Action item:
Nothing but the lines from the one containing "Click the 账单金额 input field" through the one containing "This screenshot has width=979, height=635.", both included, should be given again, each exactly as written below.

Data supplied:
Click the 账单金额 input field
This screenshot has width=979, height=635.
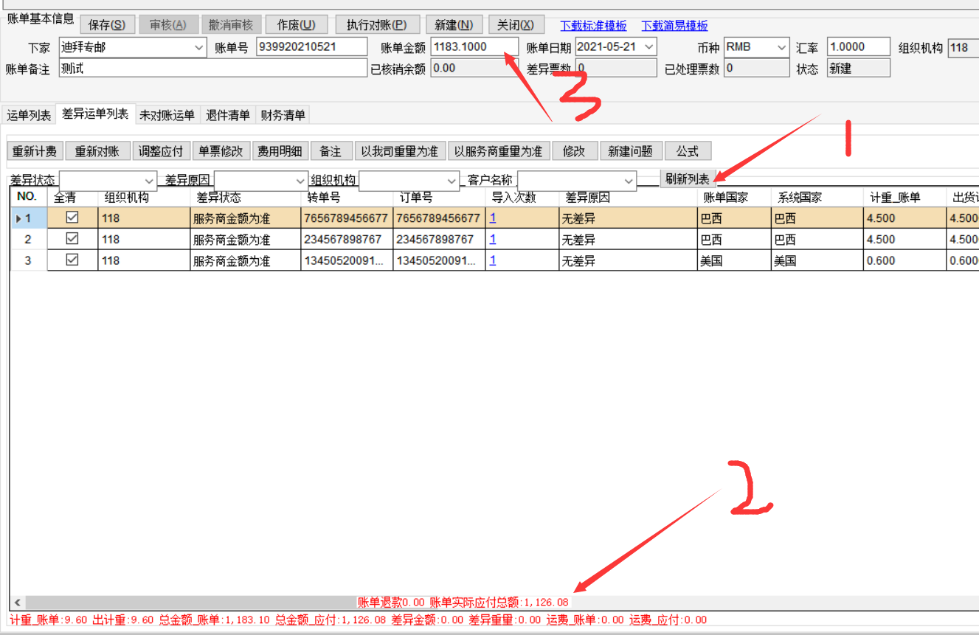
...
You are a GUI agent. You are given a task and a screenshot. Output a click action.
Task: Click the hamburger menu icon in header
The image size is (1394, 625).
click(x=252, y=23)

Output of the exercise:
Click the 账单金额 input field
This screenshot has width=979, height=635.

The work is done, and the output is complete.